(Records from a dataset)
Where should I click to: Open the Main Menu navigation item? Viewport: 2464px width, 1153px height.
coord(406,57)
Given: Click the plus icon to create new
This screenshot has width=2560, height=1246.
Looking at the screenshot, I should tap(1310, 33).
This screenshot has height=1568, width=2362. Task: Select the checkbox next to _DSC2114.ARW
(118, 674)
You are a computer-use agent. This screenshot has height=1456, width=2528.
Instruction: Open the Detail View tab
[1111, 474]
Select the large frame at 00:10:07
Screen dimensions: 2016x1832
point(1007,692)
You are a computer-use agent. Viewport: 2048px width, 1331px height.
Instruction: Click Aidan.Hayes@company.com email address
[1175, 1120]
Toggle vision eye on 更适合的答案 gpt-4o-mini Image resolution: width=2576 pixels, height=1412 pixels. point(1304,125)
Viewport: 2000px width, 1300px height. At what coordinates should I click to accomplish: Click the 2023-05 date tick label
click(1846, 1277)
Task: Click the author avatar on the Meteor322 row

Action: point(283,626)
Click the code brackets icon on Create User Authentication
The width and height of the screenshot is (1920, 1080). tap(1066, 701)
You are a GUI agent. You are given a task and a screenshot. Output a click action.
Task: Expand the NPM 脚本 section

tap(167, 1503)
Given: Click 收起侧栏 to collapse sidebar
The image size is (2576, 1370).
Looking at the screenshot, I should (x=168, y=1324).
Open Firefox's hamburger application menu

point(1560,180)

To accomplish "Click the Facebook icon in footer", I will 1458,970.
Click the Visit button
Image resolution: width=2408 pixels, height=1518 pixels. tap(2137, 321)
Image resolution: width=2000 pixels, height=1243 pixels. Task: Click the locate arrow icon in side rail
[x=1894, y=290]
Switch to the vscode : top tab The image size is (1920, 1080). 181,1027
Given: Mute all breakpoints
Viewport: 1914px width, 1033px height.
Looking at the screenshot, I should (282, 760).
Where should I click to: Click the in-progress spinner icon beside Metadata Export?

#### Exercise
Beginning at the line above that contains "Open Firefox's hamburger application menu", return each line exactly through the line that contains "Given: Mute all breakpoints", and no others.

#### Solution
Open Firefox's hamburger application menu

point(1560,180)

To accomplish "Click the Facebook icon in footer", I will 1458,970.
Click the Visit button
Image resolution: width=2408 pixels, height=1518 pixels. tap(2137, 321)
Image resolution: width=2000 pixels, height=1243 pixels. Task: Click the locate arrow icon in side rail
[x=1894, y=290]
Switch to the vscode : top tab The image size is (1920, 1080). 181,1027
Given: Mute all breakpoints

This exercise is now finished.